WORK TO BE COMPLETED:
The data below should be duplicated in full, unchanged.

DATA:
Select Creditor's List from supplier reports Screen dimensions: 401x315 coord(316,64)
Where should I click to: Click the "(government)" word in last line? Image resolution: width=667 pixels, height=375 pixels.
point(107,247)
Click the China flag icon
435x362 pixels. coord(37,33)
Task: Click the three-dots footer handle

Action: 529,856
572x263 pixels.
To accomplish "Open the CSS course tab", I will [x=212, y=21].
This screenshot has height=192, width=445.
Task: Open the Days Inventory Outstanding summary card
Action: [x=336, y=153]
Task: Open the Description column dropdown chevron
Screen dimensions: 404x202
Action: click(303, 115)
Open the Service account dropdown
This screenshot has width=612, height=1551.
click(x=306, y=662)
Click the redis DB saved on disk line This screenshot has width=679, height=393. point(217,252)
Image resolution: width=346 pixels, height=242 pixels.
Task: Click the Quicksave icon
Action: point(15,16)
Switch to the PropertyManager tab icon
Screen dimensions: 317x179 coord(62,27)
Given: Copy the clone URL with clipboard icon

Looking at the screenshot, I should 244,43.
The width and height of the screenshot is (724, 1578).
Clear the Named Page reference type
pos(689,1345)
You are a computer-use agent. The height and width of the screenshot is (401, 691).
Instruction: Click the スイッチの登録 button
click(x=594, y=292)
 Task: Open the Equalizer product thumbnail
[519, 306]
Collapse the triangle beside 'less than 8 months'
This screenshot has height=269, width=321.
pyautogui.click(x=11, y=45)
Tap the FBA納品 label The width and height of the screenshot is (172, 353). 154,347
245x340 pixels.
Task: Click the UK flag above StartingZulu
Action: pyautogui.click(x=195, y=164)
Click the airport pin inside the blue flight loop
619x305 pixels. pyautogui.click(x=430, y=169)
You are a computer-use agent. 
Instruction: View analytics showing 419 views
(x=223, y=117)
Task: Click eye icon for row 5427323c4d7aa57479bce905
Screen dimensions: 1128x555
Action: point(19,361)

WRITTEN RESPONSE:
Select Creditor's List from supplier reports Screen dimensions: 401x315 coord(316,64)
Where should I click to: Click the "(government)" word in last line? Image resolution: width=667 pixels, height=375 pixels.
point(107,247)
Click the China flag icon
435x362 pixels. coord(37,33)
Task: Click the three-dots footer handle

Action: 529,856
572x263 pixels.
To accomplish "Open the CSS course tab", I will [x=212, y=21].
This screenshot has height=192, width=445.
Task: Open the Days Inventory Outstanding summary card
Action: [x=336, y=153]
Task: Open the Description column dropdown chevron
Screen dimensions: 404x202
Action: click(303, 115)
Open the Service account dropdown
This screenshot has width=612, height=1551.
click(x=306, y=662)
Click the redis DB saved on disk line This screenshot has width=679, height=393. point(217,252)
Image resolution: width=346 pixels, height=242 pixels.
Task: Click the Quicksave icon
Action: point(15,16)
Switch to the PropertyManager tab icon
Screen dimensions: 317x179 coord(62,27)
Given: Copy the clone URL with clipboard icon

Looking at the screenshot, I should 244,43.
The width and height of the screenshot is (724, 1578).
Clear the Named Page reference type
pos(689,1345)
You are a computer-use agent. The height and width of the screenshot is (401, 691).
Instruction: Click the スイッチの登録 button
click(x=594, y=292)
 Task: Open the Equalizer product thumbnail
[519, 306]
Collapse the triangle beside 'less than 8 months'
This screenshot has height=269, width=321.
pyautogui.click(x=11, y=45)
Tap the FBA納品 label The width and height of the screenshot is (172, 353). 154,347
245x340 pixels.
Task: Click the UK flag above StartingZulu
Action: pyautogui.click(x=195, y=164)
Click the airport pin inside the blue flight loop
619x305 pixels. pyautogui.click(x=430, y=169)
You are a computer-use agent. 
Instruction: View analytics showing 419 views
(x=223, y=117)
Task: Click eye icon for row 5427323c4d7aa57479bce905
Screen dimensions: 1128x555
Action: point(19,361)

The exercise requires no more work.